While the project originates from large-scale text data analysis, the underlying data engineering patterns are directly applicable to business analytics use cases, including:

  • CSV → GCS → BigQuery ingestion
  • Idempotent incremental loads
  • Partition-aware query design
  • Reproducible SQL transformations
  • Long-term historical data management

Data Cleaning Pipeline for JSTOR Metadata and N-gram Files

This project aims to automate the preprocessing of JSTOR metadata and n-gram files from the Constellate dataset. It cleans ASCII null characters and excess whitespace, prepares metadata for analysis, and uploads cleaned files to Google Cloud Storage for further processing in BigQuery.

Project Structure

  • config.py: Stores file paths and Google Cloud project information.
  • data_cleaning.py: Combines the logic for ASCII characters cleaning and setting correct line delimiters.
  • GCPstorage_upload.py: Sorts and uploads metadata and data files in separate folders (metadata, unigrams, bigrams and trigrams)
  • bq_upload.py: Uploads files from Cloud Storage to BigQuery. Create four tables 'meta_raw', 'unigrams_raw', 'bigrams_raw' and 'trigrams_raw'.
  • pipline.py: Orchestrates the cleaning and uploading steps.

Getting Started

  1. Prerequisites:

    • Python 3.x
    • Required Python libraries: csv, re, os, chardet, shutil, google-cloud-storage, google.api_core.exceptions
    • Google Cloud SDK for uploading cleaned files to Google Cloud Storage
  2. Configuration:

    • Set local file paths, bucket details and BQ dataset in config.py.
    • Example:
      # config.py
      RAW_META_DATA_PATH = "metadata file path"
      CLEANED_META_DATA_PATH = "cleaned metadata file path"
      RAW_DATA_PATH = "path to a folder with uni-,bi-, and trigrams csv files"
      CLEANED_DATA_PATH = "path to a folder with cleaned uni-,bi-, and trigrams csv files"
      BUCKET_NAME = "GCP_bucket_name"
      PROJECT_ID = "GCP_project_name"
      DATASET_ID = "BigQuery dataset name"

Pipeline Workflow

Step 1: Clean Metadata Files (part of pipline.py)

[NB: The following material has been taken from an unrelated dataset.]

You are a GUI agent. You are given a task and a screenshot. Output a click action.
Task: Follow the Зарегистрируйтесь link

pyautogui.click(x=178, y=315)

The data_cleaning.py script cleans ASCII null characters from metadata files and sets correct newline delimiters.

Process: Loops through all files in RAW_META_DATA_PATH and RAW_DATA_PATH. Cleans each file of ASCII null characters and preprocesses whitespace and adds newline delimiters to n-gram and other metadata files. Saves cleaned meta files in CLEANED_META_DATA_PATH and data files in CLEANED_DATA_PATH.

  • Usage:
    python data_cleaning.py
    

Step 2: Sort and upload files to GCP bucket (part of pipline.py)

The GCPstorage_upload.py script uploads metadata and n-gram files to corresponding folders GCP clous storage.

  • Usage:
    python GCPstorage_upload.py
    

Process: Sort files in CLEANED_DATA_PATH into three categories unigrams, bigrams, trigrams and save in Google Cloud Storage in
corresponding folders. Saves files from CLEANED_META_DATA_PATH to meta folder in Google Cloud Storage.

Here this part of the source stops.